Rassegna Stampa

06 novembre 2023

Previdenza/ Torna a crescere il montante contributivo

Fonte: quotidianosanita.it

In un momento in cui si parla, e anche si agisce, di ridurre gli importi pensionistici futuri, un meccanismo automatico, previsto dal sistema previdenziale attuale, consente di dare una buona notizia per chi avesse in programma di mettersi a riposo dal 2024. Infatti dopo anni di stagnazione torna a crescere il montante contributivo, che consiste nel capitale che il lavoratore accumula nel corso degli anni lavorativi.

Per determinare il montante dei contributi bisogna individuare la base imponibile annua (retribuzione montante annua per gli iscritti alle gestioni pensionistiche dei lavoratori dipendenti oppure reddito annuo per gli iscritti alle gestioni previdenziali dei lavoratori autonomi) corrispondente ai periodi di contribuzione obbligatoria, volontaria, figurativa, da riscatto o da ricongiunzione fatti valere dall’assicurato in ciascun anno.

Calcolare, poi, l’ammontare dei contributi di ciascun anno moltiplicando la base imponibile annua per l’aliquota di computo del 33% in caso di lavoratore dipendente oppure per l’aliquota di computo del 24% in caso di lavoratore autonomo.

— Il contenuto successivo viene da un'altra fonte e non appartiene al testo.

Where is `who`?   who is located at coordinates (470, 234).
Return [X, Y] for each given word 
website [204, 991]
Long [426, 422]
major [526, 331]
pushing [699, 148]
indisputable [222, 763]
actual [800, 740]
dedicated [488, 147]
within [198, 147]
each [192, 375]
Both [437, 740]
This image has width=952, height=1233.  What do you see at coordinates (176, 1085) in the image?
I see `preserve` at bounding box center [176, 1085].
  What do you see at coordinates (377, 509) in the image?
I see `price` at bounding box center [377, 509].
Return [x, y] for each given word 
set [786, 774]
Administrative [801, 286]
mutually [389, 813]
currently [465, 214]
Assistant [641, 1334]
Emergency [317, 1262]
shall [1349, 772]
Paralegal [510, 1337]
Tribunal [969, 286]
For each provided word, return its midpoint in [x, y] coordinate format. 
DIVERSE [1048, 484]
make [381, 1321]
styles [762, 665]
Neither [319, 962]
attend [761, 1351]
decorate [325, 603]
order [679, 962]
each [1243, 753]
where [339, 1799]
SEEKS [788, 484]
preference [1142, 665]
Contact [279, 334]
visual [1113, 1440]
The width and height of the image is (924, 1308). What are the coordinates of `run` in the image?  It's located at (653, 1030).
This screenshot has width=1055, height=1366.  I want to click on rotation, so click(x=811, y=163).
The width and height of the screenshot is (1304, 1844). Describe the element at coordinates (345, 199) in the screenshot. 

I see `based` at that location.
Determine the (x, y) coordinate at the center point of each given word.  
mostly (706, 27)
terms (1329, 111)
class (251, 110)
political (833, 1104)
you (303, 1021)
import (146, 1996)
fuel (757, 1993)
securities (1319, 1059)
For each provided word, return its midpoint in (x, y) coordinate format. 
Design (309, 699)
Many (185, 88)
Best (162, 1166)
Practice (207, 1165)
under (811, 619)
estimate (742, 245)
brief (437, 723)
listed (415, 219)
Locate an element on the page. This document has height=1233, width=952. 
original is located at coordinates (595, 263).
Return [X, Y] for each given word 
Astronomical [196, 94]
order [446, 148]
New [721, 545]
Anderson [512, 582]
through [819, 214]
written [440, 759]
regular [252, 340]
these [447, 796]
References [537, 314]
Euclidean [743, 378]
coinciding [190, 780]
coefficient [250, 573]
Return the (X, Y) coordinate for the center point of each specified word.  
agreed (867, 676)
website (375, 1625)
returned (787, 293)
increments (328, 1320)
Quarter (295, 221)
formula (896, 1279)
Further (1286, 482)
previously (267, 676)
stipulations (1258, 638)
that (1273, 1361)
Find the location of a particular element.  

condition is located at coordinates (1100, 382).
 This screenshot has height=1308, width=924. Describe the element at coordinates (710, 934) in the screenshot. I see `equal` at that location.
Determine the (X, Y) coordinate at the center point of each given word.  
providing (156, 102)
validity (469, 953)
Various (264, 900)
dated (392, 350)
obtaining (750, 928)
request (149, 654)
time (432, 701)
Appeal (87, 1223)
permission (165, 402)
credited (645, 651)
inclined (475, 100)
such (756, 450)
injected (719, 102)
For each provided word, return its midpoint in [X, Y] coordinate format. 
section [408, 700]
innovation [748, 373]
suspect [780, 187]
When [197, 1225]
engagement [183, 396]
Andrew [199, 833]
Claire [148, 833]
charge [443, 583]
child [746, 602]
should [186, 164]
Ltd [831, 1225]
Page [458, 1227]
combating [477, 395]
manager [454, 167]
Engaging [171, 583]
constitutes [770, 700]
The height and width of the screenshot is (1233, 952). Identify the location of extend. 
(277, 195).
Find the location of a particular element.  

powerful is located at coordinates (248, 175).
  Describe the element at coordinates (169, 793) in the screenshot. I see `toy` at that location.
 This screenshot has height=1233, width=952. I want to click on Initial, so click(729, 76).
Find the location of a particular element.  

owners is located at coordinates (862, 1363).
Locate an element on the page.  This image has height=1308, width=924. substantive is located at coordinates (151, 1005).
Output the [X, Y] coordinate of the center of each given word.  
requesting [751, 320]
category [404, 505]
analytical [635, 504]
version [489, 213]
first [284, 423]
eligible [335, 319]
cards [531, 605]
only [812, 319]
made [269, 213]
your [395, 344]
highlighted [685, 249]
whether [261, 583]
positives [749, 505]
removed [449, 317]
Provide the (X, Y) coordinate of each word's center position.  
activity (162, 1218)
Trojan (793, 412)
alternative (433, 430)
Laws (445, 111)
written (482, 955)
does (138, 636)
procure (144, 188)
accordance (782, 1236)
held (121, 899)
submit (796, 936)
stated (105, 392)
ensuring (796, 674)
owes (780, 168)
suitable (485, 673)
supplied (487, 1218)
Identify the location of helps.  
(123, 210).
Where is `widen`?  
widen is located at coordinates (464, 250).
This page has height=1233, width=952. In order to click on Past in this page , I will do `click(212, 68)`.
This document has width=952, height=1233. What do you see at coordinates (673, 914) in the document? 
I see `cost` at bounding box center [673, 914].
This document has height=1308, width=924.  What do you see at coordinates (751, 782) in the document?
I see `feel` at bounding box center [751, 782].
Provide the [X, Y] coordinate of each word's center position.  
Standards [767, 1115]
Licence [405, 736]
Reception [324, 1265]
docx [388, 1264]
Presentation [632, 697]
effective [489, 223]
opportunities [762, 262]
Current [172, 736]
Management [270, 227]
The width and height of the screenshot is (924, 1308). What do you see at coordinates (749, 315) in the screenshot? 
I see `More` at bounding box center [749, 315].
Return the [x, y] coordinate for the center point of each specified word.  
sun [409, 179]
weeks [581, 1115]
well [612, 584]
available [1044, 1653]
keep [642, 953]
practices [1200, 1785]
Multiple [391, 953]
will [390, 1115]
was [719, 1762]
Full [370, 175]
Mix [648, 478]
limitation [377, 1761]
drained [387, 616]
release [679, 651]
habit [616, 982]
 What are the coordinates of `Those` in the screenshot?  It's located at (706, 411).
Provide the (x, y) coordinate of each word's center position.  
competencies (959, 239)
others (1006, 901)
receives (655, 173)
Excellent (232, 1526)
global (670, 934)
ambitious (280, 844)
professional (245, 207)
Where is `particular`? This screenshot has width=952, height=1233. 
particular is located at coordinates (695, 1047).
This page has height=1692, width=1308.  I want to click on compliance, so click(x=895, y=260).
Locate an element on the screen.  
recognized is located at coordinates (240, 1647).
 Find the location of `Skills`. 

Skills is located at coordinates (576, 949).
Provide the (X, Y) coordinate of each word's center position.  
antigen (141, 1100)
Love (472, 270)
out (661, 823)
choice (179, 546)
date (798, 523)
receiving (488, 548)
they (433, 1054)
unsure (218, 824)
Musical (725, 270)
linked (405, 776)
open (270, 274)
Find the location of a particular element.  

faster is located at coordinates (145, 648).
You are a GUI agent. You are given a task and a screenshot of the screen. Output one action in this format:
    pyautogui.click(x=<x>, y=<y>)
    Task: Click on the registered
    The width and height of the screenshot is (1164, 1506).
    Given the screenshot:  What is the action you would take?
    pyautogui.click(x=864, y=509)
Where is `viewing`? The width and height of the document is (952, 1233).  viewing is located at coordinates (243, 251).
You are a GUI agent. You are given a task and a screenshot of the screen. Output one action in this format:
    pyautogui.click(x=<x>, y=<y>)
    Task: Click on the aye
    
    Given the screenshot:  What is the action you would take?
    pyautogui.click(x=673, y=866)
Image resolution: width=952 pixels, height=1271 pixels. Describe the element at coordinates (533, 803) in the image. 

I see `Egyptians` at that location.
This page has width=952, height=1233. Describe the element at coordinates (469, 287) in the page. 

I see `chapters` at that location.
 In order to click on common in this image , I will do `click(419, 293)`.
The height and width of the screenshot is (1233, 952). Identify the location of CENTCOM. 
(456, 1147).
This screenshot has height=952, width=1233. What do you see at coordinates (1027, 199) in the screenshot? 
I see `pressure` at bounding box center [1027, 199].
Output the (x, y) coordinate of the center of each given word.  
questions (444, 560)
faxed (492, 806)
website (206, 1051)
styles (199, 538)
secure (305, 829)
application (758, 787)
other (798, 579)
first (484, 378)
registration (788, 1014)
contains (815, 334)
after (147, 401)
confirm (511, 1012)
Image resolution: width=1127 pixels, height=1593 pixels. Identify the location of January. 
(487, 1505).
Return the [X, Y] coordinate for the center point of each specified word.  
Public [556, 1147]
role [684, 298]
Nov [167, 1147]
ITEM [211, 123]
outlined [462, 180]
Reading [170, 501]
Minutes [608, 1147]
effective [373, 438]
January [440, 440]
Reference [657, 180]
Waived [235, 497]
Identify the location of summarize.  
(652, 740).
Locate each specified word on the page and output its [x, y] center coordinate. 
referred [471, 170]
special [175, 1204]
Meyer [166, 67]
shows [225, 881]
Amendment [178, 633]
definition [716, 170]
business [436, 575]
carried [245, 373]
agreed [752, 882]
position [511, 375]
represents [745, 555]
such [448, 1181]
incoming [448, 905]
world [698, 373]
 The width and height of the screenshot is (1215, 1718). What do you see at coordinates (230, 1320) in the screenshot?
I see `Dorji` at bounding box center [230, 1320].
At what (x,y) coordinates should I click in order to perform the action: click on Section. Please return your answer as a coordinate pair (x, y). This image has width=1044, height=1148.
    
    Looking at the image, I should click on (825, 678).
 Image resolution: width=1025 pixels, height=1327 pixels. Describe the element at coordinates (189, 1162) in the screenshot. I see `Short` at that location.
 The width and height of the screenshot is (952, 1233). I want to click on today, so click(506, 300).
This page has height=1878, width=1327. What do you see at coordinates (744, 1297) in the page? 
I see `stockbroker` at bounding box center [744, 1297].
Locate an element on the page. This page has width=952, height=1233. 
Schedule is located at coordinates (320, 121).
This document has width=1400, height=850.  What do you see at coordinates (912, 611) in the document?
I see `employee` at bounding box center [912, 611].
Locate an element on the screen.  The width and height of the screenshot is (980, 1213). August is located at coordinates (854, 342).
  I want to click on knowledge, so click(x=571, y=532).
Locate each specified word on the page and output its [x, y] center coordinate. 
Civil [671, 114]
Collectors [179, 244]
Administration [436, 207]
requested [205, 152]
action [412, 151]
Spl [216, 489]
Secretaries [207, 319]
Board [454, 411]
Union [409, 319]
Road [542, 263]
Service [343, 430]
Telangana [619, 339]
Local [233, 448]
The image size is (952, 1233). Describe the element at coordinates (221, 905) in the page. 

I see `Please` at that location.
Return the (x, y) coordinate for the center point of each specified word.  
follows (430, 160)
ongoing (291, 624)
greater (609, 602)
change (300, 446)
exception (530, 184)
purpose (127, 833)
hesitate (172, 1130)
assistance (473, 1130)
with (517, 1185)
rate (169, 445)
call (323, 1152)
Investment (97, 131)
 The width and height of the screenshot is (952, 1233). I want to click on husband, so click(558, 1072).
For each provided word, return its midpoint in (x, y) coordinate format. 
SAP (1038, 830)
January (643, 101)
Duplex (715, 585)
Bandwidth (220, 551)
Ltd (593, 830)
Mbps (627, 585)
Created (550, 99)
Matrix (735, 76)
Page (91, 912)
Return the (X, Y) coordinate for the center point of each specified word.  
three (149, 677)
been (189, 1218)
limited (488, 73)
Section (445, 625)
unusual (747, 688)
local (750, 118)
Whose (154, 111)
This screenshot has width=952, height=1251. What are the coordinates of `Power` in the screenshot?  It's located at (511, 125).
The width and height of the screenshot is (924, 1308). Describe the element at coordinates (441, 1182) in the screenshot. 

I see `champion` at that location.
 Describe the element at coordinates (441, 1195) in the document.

Per i gli iscritti alla gestione separata dell’Inps l’aliquota varia dal 24% al 33%. Inoltre, ed è questa la procedura che interessa di più il sistema, determinare il montante individuale dei contributi sommando l’ammontare dei contributi di ciascun anno, rivalutato annualmente sulla base del tasso annuo di capitalizzazione risultante dalla variazione media quinquennale del Prodotto interno lordo (Pil), calcolata dall’Istat con riferimento al quinquennio precedente.